本文抜粋:
2009年9月25日金曜日

青年団プロジェクト公演 青木さん家の奥さん 再見

23/09/2009 マチネ

長丁場の公演、役者がどう変わっているか(疲れているか)も興味のタネ。
東京公演前半に比べて、声を張ったり怒鳴ったりすることに対する「いいのかなー?」みたいな照れ・ためらいがちょっと薄まったのではないかとも思われたが、切れとパワーは落ちていない。

ビールケースで囲まれた舞台が、「そもそもそこは酒屋なのか?わざわざビールケースで固めてくるところが、どうも、青木さん家の存在とか配達の存在と一緒で、ニセ三河屋なんじゃないか?」と思わせたりして(そりゃそうだよ、ここは三河屋じゃなくて駒場アゴラ劇場だよ)、それも改めて面白かった。

2009年9月24日木曜日

鳥の劇場 シンポジウム「アーティストがつくる劇場」

21/09/2009 19:30

パフォーマー・劇団運営者・劇場運営者・プロデューサー・観客が、「しかの心」で車座になって、「アーティストがつくる劇場~可能性と突き当たる問題」について語り合った。「車座」ってのは一つ大きなポイントで、パネリストの発言過多にならず、まず、良し。

京都・鳥取・熊本・長田・つくば・那須、否が応でも、余りにも地域間で状況が異なることにみなが自覚的になってしまう。具体的な結論は出なかったにせよ、(聴衆の一員としての僕にとっては)大変有意義な場に居合わせることが出来た。

鳥の劇場中島氏の「理想の劇場とはどんな状態を指すんですか?」というシンプルな問いかけに対してすら答が一様でなかったのも面白かった。各地域でパフォーミングアートが置かれた状況と、そこから見える射程の差異が示されるように思えた。
熊本: そもそも稽古場・上演場所の確保に汲々とする
つくば: 場の確保から劇団の活動が始まる。そこで必然的に地元との交流が生まれる
京都: ある意味恵まれている。稽古場は無料(京都芸術センター)、アトリエ劇研の「質の高いカンパニーを発掘・育成する」という明確なスタンス、「劇場として」何ができるかという問題意識
長田: 育てようというプロデューサーの意図と、その「仕組み」にフリーライドしがちなカンパニーとの間の齟齬
那須: いかにコンパクトに、パフォーマーにとっても観客にとっても幸せな劇場を作るのか。釣堀を始めたら地元の人が寄ってきだした

最も面白かったのは、熊本第七インターチェンジのパフォーマー・ACOAのパフォーマーの発言が突きつけた「経済」の問題 - パフォーマー個人レベルの経済、カンパニーの経済、劇場の経済 - と、杉山氏がこだわる「質の確保」の問題とが、お互いに切り離して整理して議論しなくては、とみんなに自覚されているにも拘らず、どうしても切り離しきれないところ。難しいよ。でも、そういう局面での、杉山・大谷両氏のプロデューサーサイドからの、でも、上から目線でない発言はちょっと心強い。

資料抜粋:
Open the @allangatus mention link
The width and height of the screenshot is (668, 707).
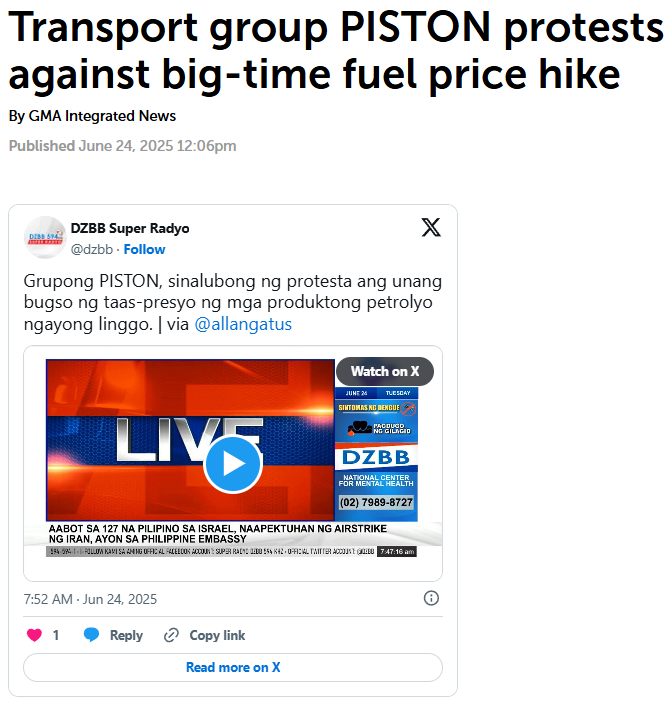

課題:
1 > 本文抜粋のシンポジウムの記事で、地域ごとの状況が一行ずつ書き分けられている地域名をすべて挙げなさい。
2 > 本文抜粋によると、京都で無料の稽古場となっているのはどこか答えなさい。
3 > 本文抜粋の「長丁場の公演、役者がどう変わっているか(疲れているか)も興味のタネ。」から「場に居合わせることが出来た。」までを(両端を含む)、「酒屋」を「米屋」に変えて書き直しなさい。

解答例:
1 > 熊本、つくば、京都、長田、那須

2 > 京都芸術センター

3 >
長丁場の公演、役者がどう変わっているか(疲れているか)も興味のタネ。
東京公演前半に比べて、声を張ったり怒鳴ったりすることに対する「いいのかなー?」みたいな照れ・ためらいがちょっと薄まったのではないかとも思われたが、切れとパワーは落ちていない。

ビールケースで囲まれた舞台が、「そもそもそこは米屋なのか?わざわざビールケースで固めてくるところが、どうも、青木さん家の存在とか配達の存在と一緒で、ニセ三河屋なんじゃないか?」と思わせたりして(そりゃそうだよ、ここは三河屋じゃなくて駒場アゴラ劇場だよ)、それも改めて面白かった。

2009年9月24日木曜日

鳥の劇場 シンポジウム「アーティストがつくる劇場」

21/09/2009 19:30

パフォーマー・劇団運営者・劇場運営者・プロデューサー・観客が、「しかの心」で車座になって、「アーティストがつくる劇場~可能性と突き当たる問題」について語り合った。「車座」ってのは一つ大きなポイントで、パネリストの発言過多にならず、まず、良し。

京都・鳥取・熊本・長田・つくば・那須、否が応でも、余りにも地域間で状況が異なることにみなが自覚的になってしまう。具体的な結論は出なかったにせよ、(聴衆の一員としての僕にとっては)大変有意義な場に居合わせることが出来た。